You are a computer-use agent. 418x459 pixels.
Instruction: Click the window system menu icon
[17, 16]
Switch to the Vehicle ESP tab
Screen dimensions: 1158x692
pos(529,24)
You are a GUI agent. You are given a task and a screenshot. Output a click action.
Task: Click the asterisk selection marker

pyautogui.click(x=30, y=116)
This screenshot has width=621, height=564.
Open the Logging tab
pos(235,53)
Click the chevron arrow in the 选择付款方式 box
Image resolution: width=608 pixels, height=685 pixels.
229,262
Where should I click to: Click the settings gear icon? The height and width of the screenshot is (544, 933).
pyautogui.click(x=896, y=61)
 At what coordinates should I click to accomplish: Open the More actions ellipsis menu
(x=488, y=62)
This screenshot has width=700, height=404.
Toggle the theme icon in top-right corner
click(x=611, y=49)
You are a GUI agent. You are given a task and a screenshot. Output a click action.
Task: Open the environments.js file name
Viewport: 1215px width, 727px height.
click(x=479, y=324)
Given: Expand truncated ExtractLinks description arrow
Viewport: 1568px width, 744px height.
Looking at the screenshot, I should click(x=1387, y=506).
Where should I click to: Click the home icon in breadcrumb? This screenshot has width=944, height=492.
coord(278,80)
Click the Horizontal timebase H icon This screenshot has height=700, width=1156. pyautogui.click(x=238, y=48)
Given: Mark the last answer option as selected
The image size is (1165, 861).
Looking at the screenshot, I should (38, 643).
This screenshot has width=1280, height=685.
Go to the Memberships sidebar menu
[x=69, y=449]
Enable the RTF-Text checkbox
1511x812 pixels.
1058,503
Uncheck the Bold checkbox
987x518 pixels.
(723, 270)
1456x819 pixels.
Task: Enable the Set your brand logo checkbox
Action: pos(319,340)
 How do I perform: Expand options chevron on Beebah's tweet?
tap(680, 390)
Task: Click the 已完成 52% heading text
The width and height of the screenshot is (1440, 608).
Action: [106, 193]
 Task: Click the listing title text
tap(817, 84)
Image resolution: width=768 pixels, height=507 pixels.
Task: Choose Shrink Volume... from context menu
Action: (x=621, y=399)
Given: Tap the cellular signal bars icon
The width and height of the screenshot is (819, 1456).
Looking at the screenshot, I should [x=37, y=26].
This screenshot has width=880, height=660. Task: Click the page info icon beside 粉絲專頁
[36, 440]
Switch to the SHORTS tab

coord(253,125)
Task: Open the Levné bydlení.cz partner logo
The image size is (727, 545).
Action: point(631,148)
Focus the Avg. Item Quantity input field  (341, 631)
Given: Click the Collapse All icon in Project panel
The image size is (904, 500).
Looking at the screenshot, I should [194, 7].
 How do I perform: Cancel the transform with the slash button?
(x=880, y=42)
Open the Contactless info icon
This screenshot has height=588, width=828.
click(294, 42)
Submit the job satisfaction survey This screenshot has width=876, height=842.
==========
* **Goal of the exercise**
Please copy exactly the lines from the first line of the records above through the line containing "Click the chevron arrow in the 选择付款方式 box", including both, and nothing more.

* **Answer below**
You are a computer-use agent. 418x459 pixels.
Instruction: Click the window system menu icon
[17, 16]
Switch to the Vehicle ESP tab
Screen dimensions: 1158x692
pos(529,24)
You are a GUI agent. You are given a task and a screenshot. Output a click action.
Task: Click the asterisk selection marker

pyautogui.click(x=30, y=116)
This screenshot has width=621, height=564.
Open the Logging tab
pos(235,53)
Click the chevron arrow in the 选择付款方式 box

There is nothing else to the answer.